Revisiting [CLS] and Patch Token Interaction in Vision Transformers

TL;DR

This work identifies and addresses a friction between global and local representations in Vision Transformers by showing that pre-attention LayerNorm and subsequent processing already differentiate CLS and patch tokens. It introduces layer specialization that uses separate parameters for CLS and patch streams, preserving attention interactions while improving dense prediction tasks. The proposed normalization and projection specialization yields segmentation gains up to around 2.2 mIoU points with roughly 8% more parameters and no inference cost, and demonstrates generalization across DINOv2 variants, ViT sizes, and DeiT-III training. The findings highlight the value of targeted architectural adaptations to enhance dense feature learning without sacrificing global performance, offering a practical route to stronger vision models across tasks like segmentation and depth estimation.

Abstract

Vision Transformers have emerged as powerful, scalable and versatile representation learners. To capture both global and local features, a learnable [CLS] class token is typically prepended to the input sequence of patch tokens. Despite their distinct nature, both token types are processed identically throughout the model. In this work, we investigate the friction between global and local feature learning under different pre-training strategies by analyzing the interactions between class and patch tokens.
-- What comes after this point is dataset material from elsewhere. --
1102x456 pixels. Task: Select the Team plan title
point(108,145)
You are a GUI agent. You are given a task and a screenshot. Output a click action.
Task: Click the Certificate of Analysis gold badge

Our analysis reveals that standard normalization layers introduce an implicit differentiation between these token types. Building on this insight, we propose specialized processing paths that selectively disentangle the computational flow of class and patch tokens, particularly within normalization layers and early query-key-value projections. This targeted specialization leads to significantly improved patch representation quality for dense prediction tasks. Our experiments demonstrate segmentation performance gains of over 2 mIoU points on standard benchmarks, while maintaining strong classification accuracy. The proposed modifications introduce only an 8% increase in parameters, with no additional computational overhead. Through comprehensive ablations, we provide insights into which architectural components benefit most from specialization and how our approach generalizes across model scales and learning frameworks.

Figures (16)

• Figure 1: Visualization of the impact of our proposed layer specialization for [CLS] and patch tokens on the patch features obtained with DINOv2 when using two strategies to mitigate artifacts, namely registers ('regs') darcet2023vision and attention bias ('attn. bias') an2025systematic. We display the first PCA components of model outputs in RGB.
• Figure 2: [CLS]-patches separation effect within transformer blocks in vanilla DINOv2 ViT-L model. We show mean and standard deviation of cosine similarity between [CLS] and all patches, and all-to-all patches, before and after each transformer layers. 'attn.' stands for attention.
• Figure 3: Impact of LayerNorm before attention layer for different pre-trained models. We show mean and standard deviation of cosine similarity between [CLS] and all patches, and between all patches. Statistics visualized before and after LayerNorm (LN).
• Figure 4: Dimensions with biggest magnitudes early (a), in the middle (b), at the end (c) of the model for [CLS] and $5$ patches with the highest magnitudes in the selected dimensions. Tokens taken at the output of blocks. The considered model is a DINOv2 ViT-L with attention bias.
• Figure 5: Architecture specialization. We investigate how [CLS] and patch tokens can be processed through specialized layers, while preserving their interactions within the attention mechanism.